Selective functor in sbt

in

In sbt core concepts talks I've been calling sbt a casually functional build tool. Two hallmarks of functional programming is that it uses immutable data structure instead of mutation, and that it gives attention to when and how effects are handled.

settings and tasks

From this perspective, we can think of setting expressions and tasks to be those two things:

  • Settings form an immutable graph in a build.
  • Tasks represent effects.

Anonymous settings are represented using Initialize[A], which looks like this:

  sealed trait Initialize[A] {
    def dependencies: Seq[ScopedKey[_]]
    def evaluate(build: BuildStructure): A // approx
    ....
  }

Named settings are represented with Setting class:

  sealed class Setting[A] private[Init] (
      val key: ScopedKey[A],
      val init: Initialize[A],
      val pos: SourcePosition
  ) ....

sbt.Task is can be seen as a wrapper around side effect function () => A. However when we say "compile is a task." The task in this context is represented using Initialize[Task[A]]. They are settings of type Task[A].
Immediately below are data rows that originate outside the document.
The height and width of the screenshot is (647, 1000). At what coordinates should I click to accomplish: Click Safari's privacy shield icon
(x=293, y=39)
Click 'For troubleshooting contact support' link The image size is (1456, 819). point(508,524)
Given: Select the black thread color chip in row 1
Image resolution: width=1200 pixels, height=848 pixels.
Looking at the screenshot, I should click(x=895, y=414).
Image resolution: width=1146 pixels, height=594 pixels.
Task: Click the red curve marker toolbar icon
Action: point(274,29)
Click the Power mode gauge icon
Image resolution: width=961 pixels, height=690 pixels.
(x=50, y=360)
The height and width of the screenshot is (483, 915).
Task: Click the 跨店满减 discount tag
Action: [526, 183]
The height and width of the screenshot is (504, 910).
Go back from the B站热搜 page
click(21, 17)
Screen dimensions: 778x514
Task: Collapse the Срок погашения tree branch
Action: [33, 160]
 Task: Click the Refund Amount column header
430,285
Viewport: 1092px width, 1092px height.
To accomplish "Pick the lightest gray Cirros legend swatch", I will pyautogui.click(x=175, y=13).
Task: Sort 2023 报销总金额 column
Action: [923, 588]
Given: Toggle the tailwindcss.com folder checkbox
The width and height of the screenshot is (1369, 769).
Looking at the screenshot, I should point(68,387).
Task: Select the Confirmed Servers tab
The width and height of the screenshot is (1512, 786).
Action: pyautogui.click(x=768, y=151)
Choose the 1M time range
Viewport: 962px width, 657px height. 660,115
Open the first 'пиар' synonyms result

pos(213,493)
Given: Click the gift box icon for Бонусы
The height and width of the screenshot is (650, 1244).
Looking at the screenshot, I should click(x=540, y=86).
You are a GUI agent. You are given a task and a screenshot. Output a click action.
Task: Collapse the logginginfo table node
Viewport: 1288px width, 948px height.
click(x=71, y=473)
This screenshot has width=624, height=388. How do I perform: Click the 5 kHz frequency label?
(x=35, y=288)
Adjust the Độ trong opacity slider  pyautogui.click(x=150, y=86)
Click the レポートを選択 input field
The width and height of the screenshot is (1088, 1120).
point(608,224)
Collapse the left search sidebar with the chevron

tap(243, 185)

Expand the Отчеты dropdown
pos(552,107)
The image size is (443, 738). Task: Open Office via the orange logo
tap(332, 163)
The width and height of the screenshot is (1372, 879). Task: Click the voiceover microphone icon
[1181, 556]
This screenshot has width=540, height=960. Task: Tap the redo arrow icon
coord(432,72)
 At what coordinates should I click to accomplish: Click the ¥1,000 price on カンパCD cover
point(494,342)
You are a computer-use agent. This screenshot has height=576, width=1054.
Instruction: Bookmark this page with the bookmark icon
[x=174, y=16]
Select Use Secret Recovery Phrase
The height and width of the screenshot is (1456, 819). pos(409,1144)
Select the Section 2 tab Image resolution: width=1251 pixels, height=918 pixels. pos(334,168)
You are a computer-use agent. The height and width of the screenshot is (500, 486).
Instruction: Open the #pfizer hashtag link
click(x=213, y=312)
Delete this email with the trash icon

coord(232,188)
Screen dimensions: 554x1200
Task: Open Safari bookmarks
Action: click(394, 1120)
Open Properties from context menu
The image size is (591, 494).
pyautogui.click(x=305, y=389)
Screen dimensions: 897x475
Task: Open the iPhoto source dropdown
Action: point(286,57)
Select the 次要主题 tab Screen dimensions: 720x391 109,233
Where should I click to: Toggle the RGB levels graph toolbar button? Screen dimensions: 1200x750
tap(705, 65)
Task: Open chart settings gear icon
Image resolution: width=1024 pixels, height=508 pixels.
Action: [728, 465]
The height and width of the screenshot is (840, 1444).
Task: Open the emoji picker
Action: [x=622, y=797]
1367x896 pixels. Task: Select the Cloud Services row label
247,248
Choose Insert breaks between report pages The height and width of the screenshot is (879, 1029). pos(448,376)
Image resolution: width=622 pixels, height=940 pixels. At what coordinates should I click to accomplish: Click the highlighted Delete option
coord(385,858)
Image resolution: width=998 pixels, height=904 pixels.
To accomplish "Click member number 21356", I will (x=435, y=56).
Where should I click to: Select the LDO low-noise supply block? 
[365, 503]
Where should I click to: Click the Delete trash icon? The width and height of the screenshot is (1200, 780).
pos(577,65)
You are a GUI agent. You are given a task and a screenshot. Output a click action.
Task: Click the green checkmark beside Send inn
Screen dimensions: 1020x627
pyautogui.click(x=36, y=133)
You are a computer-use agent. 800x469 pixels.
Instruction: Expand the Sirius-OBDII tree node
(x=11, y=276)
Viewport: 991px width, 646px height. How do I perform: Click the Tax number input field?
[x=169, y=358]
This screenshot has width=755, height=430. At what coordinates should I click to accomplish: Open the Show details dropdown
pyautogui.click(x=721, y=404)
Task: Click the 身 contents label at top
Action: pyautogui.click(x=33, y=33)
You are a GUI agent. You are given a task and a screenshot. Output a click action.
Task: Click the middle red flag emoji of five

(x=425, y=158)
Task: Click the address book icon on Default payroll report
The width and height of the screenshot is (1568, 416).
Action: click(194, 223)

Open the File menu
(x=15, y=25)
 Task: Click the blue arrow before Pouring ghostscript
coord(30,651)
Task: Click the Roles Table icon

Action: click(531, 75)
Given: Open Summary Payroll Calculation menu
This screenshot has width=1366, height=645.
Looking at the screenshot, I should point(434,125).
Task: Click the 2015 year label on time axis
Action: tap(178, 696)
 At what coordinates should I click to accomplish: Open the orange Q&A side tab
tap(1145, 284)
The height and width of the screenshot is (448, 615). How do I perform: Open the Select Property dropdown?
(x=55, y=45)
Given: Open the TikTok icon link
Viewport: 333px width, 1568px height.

We can confirm this by looking at the return type of Def.task, which is Def.Initialize[Task[A]].

Applicative composition

Def.task is a macro that encodes Applicative composition of tasks (Def.Initialize[Task[A]]s). Consider the following tasks task1, task2, and task3:

lazy val task1 = taskKey[Int]("")
lazy val task2 = taskKey[Int]("")
lazy val task3 = taskKey[Int]("")
 
task1 := 1
task2 := 2
 
task3 := {
  val t1 = task1.value
  val t2 = task2.value
  t1 + t2
}

If we write this out using tuple syntax, it looks like:

task3 := ((task1, task2) map { case (t1, t2) =>
  t1 + t2
}).value

This gives us a few information.

  • task1 and task2 both happen-before task3
  • task1 and task2 are causally independent form each other

This allows the task scheduler to run task1 and task2 in parallel if the CPU cores are available. In addition sbt can introspect the graph and provide display the task dependencies:

sbt:selective> inspect tree task3
[info] task3 = Task[Int]
[info]   +-task1 = Task[Int]
[info]   +-task2 = Task[Int]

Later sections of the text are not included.